━━ DATA ROWS

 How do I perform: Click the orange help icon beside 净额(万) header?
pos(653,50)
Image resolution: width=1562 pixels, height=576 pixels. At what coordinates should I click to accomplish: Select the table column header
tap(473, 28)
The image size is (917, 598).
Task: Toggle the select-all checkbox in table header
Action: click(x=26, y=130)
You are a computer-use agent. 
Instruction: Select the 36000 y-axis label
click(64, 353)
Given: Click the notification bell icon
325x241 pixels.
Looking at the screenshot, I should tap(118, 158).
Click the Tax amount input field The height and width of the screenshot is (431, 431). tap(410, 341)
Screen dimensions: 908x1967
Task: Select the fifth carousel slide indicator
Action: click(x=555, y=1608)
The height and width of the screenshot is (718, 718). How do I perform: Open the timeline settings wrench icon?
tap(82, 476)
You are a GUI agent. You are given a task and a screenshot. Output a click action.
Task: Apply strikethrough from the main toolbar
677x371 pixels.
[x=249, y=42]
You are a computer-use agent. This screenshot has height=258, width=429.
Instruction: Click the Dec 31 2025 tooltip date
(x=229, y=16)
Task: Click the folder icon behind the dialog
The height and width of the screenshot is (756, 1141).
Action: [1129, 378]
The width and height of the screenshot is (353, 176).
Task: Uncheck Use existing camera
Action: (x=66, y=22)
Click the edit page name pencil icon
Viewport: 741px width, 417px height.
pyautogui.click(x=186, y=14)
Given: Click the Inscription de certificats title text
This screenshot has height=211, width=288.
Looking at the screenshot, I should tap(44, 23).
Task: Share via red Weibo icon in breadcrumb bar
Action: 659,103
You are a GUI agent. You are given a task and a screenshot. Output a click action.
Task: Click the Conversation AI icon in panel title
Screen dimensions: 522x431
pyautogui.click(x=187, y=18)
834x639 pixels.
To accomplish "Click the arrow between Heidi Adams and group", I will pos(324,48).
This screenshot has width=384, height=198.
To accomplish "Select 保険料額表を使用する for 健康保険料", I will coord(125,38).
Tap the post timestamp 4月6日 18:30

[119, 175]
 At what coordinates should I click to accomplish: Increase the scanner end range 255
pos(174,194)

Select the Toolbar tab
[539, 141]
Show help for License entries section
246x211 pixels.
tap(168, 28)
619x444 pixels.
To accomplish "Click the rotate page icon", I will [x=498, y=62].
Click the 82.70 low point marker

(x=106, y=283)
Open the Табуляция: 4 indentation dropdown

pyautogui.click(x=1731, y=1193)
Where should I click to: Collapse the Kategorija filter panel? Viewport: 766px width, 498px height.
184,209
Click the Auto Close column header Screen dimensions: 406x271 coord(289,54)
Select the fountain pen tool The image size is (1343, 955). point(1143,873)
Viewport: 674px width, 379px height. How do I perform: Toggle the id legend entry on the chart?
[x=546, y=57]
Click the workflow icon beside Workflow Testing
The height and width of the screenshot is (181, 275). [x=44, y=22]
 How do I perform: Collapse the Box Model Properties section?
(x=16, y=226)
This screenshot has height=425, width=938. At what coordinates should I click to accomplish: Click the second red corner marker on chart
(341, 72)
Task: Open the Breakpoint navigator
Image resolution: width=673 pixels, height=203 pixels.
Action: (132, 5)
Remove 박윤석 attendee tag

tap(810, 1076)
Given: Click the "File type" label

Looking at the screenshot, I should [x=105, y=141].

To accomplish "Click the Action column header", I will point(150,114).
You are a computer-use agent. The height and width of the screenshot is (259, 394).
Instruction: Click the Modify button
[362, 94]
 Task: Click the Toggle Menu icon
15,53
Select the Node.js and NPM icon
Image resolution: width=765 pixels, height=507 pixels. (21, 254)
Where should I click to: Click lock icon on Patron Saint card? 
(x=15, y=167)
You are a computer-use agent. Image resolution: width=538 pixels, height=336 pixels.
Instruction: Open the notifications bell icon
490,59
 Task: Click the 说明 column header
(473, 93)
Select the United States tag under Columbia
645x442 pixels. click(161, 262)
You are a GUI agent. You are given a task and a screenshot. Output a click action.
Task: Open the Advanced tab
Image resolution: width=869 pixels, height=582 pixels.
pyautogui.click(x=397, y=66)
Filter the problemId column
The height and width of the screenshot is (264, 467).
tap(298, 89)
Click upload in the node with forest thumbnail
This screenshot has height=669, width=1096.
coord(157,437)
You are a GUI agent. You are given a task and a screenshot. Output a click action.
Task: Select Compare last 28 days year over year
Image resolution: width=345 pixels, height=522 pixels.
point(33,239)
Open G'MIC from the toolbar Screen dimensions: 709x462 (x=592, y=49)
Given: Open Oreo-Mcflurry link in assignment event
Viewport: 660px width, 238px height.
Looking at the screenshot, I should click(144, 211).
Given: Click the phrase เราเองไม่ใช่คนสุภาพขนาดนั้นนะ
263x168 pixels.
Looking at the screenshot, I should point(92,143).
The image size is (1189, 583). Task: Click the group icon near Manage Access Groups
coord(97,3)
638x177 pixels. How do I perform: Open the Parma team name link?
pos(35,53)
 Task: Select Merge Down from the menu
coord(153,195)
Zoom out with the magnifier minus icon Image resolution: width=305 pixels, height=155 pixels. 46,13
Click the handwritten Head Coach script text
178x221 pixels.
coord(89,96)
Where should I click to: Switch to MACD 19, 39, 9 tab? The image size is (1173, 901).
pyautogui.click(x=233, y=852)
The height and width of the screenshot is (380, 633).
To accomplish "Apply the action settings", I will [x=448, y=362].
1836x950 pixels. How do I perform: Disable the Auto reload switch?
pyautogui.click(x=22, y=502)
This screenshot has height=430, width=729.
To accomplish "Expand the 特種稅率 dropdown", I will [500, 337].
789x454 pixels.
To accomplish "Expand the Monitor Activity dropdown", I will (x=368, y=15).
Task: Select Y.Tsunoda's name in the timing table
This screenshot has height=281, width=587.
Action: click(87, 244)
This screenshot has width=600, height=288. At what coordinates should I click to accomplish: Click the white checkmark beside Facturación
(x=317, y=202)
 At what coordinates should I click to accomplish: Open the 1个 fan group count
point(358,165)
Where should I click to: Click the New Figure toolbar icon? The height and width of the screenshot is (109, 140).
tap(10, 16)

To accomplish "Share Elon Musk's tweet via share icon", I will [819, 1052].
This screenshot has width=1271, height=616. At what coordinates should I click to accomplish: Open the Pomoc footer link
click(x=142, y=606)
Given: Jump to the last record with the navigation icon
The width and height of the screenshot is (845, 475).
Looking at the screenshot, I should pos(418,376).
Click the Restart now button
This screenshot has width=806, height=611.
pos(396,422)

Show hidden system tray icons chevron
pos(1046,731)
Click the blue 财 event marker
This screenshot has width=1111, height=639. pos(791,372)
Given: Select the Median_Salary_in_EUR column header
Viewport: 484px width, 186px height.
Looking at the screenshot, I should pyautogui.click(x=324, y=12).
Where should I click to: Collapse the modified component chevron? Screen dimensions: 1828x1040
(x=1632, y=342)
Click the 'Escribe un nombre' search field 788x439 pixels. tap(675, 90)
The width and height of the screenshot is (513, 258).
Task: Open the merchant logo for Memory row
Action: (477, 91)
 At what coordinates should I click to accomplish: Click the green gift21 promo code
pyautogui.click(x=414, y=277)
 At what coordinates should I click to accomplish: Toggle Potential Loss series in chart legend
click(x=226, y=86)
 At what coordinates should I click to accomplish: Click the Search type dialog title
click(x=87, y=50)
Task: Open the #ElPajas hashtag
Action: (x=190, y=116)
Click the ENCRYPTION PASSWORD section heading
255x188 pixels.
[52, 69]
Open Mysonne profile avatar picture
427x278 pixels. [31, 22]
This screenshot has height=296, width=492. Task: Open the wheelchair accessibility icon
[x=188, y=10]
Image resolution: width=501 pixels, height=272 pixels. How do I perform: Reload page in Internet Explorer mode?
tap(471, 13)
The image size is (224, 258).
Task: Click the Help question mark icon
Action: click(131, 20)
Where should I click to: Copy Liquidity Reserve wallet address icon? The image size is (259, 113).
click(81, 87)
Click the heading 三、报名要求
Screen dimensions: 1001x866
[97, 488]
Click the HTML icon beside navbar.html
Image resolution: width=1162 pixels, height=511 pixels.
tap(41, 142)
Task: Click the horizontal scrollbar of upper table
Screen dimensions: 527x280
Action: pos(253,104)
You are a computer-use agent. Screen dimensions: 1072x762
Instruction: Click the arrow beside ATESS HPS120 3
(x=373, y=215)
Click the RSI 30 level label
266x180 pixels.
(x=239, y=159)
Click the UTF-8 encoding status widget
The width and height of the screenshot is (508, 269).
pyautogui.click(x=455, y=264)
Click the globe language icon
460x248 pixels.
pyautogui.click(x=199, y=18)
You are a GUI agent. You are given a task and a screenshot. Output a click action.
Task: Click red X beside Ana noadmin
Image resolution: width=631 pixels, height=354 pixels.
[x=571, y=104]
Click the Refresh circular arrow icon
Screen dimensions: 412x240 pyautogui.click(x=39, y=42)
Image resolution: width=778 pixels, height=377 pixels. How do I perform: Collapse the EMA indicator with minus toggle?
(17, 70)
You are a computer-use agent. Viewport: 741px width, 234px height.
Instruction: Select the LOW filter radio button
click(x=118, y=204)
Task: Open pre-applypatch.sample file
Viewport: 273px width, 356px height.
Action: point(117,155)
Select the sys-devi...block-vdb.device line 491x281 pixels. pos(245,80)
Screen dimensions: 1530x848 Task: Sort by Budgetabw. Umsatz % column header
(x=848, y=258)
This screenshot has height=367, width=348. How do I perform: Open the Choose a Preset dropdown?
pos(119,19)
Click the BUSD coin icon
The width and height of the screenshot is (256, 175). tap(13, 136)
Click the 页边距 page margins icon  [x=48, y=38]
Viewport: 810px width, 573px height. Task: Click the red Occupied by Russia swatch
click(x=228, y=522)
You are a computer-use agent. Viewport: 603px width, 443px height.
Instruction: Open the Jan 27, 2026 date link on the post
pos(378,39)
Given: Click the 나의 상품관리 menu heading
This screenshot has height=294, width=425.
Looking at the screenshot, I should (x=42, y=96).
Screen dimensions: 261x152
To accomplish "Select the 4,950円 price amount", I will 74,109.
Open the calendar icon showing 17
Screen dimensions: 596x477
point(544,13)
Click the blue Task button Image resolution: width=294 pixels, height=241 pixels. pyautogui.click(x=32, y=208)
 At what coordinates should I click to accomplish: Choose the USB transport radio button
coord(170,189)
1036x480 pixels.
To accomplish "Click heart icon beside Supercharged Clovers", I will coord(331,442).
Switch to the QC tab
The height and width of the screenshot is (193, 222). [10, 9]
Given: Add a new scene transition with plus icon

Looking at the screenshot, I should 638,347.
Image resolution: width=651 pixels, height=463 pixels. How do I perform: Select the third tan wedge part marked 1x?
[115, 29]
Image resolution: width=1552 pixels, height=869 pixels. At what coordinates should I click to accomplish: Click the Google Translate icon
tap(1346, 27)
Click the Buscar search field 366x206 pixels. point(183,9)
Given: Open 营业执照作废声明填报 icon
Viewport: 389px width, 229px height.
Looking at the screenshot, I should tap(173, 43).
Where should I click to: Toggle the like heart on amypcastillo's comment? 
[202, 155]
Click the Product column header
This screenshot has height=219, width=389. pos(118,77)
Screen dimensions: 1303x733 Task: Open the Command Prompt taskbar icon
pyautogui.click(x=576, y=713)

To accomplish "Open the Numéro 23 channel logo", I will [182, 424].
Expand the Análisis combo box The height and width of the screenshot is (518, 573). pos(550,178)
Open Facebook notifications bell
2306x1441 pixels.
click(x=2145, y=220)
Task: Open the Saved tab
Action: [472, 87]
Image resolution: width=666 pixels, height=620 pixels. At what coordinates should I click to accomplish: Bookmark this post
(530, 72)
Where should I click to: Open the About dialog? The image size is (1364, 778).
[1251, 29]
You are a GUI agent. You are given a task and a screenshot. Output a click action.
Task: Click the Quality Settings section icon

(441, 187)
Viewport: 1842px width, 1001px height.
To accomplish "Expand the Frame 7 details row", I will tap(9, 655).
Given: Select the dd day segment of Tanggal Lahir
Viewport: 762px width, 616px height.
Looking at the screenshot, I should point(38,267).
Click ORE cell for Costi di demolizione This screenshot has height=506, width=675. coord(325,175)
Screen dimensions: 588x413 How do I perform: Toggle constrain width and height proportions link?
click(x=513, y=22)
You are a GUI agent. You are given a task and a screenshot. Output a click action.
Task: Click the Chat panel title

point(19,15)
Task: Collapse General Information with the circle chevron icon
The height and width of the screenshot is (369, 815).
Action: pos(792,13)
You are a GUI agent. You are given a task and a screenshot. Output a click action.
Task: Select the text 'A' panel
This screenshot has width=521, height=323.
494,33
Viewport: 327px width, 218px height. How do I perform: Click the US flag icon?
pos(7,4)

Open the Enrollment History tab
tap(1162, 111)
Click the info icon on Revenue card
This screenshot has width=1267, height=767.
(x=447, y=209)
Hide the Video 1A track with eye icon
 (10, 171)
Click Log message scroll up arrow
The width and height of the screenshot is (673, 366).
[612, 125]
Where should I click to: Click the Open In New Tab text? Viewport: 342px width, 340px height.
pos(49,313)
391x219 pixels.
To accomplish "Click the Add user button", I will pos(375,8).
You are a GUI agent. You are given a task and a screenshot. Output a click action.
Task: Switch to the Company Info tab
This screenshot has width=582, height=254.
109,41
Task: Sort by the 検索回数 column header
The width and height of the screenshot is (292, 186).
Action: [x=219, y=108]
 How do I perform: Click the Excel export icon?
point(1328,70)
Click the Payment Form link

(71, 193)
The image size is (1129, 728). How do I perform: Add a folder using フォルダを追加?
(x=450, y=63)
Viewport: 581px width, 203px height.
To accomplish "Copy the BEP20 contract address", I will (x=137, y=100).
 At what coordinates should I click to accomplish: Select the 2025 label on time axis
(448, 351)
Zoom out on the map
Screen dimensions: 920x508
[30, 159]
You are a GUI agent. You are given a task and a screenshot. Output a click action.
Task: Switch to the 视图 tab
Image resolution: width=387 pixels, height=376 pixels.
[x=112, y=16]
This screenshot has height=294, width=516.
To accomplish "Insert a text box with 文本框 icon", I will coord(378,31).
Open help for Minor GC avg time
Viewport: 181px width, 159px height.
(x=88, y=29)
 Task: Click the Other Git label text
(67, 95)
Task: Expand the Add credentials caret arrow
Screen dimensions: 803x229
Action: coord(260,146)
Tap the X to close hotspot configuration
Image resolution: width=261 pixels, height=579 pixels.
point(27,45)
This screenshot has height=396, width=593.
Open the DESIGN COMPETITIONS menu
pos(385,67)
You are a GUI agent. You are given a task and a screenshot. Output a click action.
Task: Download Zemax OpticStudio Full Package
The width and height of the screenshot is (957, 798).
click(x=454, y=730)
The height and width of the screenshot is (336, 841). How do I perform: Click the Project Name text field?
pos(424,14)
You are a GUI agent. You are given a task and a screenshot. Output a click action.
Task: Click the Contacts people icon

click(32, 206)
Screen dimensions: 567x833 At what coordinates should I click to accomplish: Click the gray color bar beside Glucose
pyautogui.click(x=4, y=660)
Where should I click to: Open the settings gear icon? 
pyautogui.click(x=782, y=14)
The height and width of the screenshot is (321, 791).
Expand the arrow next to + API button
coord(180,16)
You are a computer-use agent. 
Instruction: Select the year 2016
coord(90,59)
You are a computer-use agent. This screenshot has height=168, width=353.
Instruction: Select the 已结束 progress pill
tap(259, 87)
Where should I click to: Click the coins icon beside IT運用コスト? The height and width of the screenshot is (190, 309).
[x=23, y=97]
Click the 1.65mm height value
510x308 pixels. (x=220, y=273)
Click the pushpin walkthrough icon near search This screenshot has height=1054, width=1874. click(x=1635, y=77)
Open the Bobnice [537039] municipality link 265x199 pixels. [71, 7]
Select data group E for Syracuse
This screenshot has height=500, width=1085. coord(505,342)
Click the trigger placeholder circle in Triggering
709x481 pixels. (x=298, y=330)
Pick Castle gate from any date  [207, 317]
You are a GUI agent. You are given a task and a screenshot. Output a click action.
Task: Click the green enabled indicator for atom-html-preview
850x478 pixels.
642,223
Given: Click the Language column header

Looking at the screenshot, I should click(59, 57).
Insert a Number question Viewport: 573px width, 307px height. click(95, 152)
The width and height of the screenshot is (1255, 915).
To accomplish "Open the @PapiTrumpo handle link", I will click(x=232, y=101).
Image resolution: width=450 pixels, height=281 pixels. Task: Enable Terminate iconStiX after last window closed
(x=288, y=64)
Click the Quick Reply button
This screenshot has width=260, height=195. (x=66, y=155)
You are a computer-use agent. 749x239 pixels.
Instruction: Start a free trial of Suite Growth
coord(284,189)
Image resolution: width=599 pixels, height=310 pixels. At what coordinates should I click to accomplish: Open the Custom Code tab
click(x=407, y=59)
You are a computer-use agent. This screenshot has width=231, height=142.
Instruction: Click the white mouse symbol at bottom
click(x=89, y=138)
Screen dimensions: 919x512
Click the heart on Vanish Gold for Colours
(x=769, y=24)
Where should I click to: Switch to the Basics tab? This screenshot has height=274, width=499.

━━━━

Format the rows from the line containing "Where should I click to: Switch to MACD" through the line containing "click(x=142, y=606)" as a JSON list of strings, one string per line, leaving out blank lines.

ANSWER:
[
  "Where should I click to: Switch to MACD 19, 39, 9 tab? The image size is (1173, 901).",
  "pyautogui.click(x=233, y=852)",
  "The height and width of the screenshot is (380, 633).",
  "To accomplish \"Apply the action settings\", I will [x=448, y=362].",
  "1836x950 pixels. How do I perform: Disable the Auto reload switch?",
  "pyautogui.click(x=22, y=502)",
  "This screenshot has height=430, width=729.",
  "To accomplish \"Expand the 特種稅率 dropdown\", I will [500, 337].",
  "789x454 pixels.",
  "To accomplish \"Expand the Monitor Activity dropdown\", I will (x=368, y=15).",
  "Task: Select Y.Tsunoda's name in the timing table",
  "This screenshot has height=281, width=587.",
  "Action: click(87, 244)",
  "This screenshot has width=600, height=288. At what coordinates should I click to accomplish: Click the white checkmark beside Facturación",
  "(x=317, y=202)",
  " At what coordinates should I click to accomplish: Open the 1个 fan group count",
  "point(358,165)",
  "Where should I click to: Click the New Figure toolbar icon? The height and width of the screenshot is (109, 140).",
  "tap(10, 16)",
  "To accomplish \"Share Elon Musk's tweet via share icon\", I will [819, 1052].",
  "This screenshot has width=1271, height=616. At what coordinates should I click to accomplish: Open the Pomoc footer link",
  "click(x=142, y=606)"
]